Jeremy Craddock, a former forensic biologist who is now a vicar, writes in the Church Times that the McGraths "attend rationally to evidence, and present their findings unemotionally to answer The God Delusion ... and make many justified criticisms." He adds that "Dawkins asserts that God is so improbable that he cannot exist, and that, if he did, he would need explaining ..." But Craddock believes that Dawkins contradicted himself by asserting that the fine tuning of the universe (the seemingly arbitrary values for such constants as the masses of the elementary particles, upon which the universe as we know it depends) needs no such explanation. Craddock concludes, "I am sad that Dawkins, once my hero, has descended to unscientific nonsense. McGrath makes much more sense."

Bryan Appleyard in the New Scientist says

Whatever else ... The God Delusion may have achieved, it has inspired very grand refutations. Impressive essays by ... Marilynne Robinson, ... Terry Eagleton and ... H. Allen Orr set out to tell Dawkins how wrong he is. Now enter Alister McGrath ... [whose] extended essay covers some similar ground to the others, notably in analysing the extent of Dawkins's ignorance of theology.
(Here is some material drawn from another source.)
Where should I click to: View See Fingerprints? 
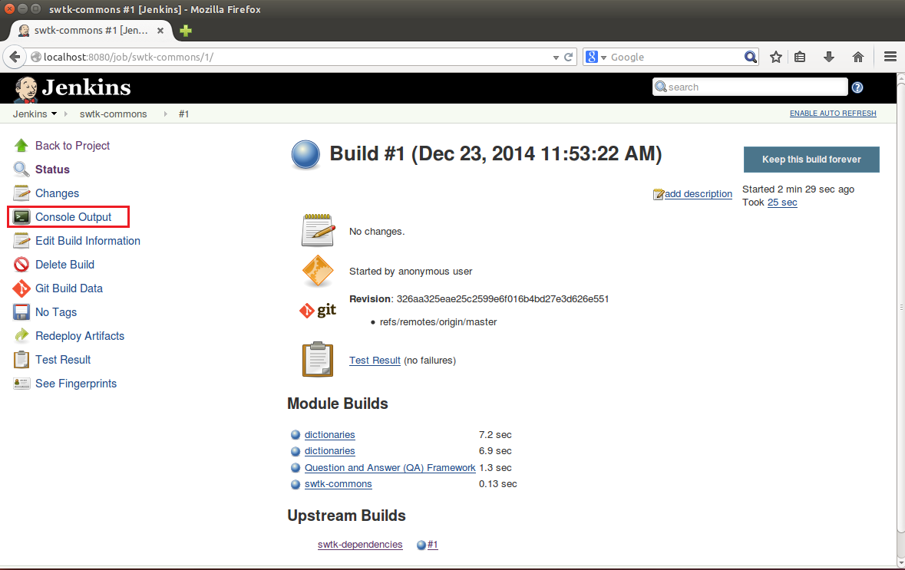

Of course, the point about that attack, from Dawkins's perspective at any rate, is that it is no attack at all.

Appleyard goes on to commend the book as "a fine, dense, yet very clear account, from [McGrath's] particular Christian perspective, of the full case against Dawkins."

Anthony Kenny writes in the Times Literary Supplement that Dawkins is often more accurate than McGrath on historical theology. He gives an assessment of the debate between Dawkins and McGrath while arguing that both men fail to make the crucial distinction between belief in God and faith. He finds it hard to disagree with McGrath's conclusion that The God Delusion is more harmful to science than to religion because "most people have a greater intellectual and emotional investment in religion than in science." If forced to choose between them, as Dawkins insists they must, "it will be science that they will renounce".

==Dawkins' personal response==
In a letter to The Times, Dawkins writes that McGrath "has now published two books with my name in the title" and wonders whether the professor intended to build a career by "riding on [his] back". McGrath also published Dawkins' God.

Responding to the charge that he is "dogmatic", Dawkins writes that scientists "...are humble enough to say we don't know". Of McGrath himself, Dawkins remarks,

He's signed up to the Nicene Creed. The universe was created by a very particular supernatural intelligence who is actually three in one. Not four, not two, but three. Christian doctrine is remarkably specific: not only with cut-and-dried answers to the deep problems of the universe and life, but about the divinity of Jesus, about sin and redemption, heaven and hell, prayer and absolute morality. And yet McGrath has the almighty gall to accuse me of a "glossy", "quick fix", naive faith that science has all the answers.

Other theologies contradict his Christian creed while matching it for brash over-confidence, based on zero evidence. McGrath presumably rejects the polytheism of the Hindus, Olympians and Vikings. He does not subscribe to voodoo, or to any of thousands of mutually contradictory tribal beliefs. Is McGrath an "ideological fanatic" because he doesn't believe in Thor's hammer? Of course not. Why, then, does he suggest I am exactly that because I see no reason to believe in the particular God whose existence he, lacking both evidence and humility, positively asserts?

Dawkins interviewed McGrath for his television documentary, Root of All Evil?, which first aired in January 2006 but did not include the interview in the final cut. The interview was included in a DVD set offered for sale on Dawkins's website at one point.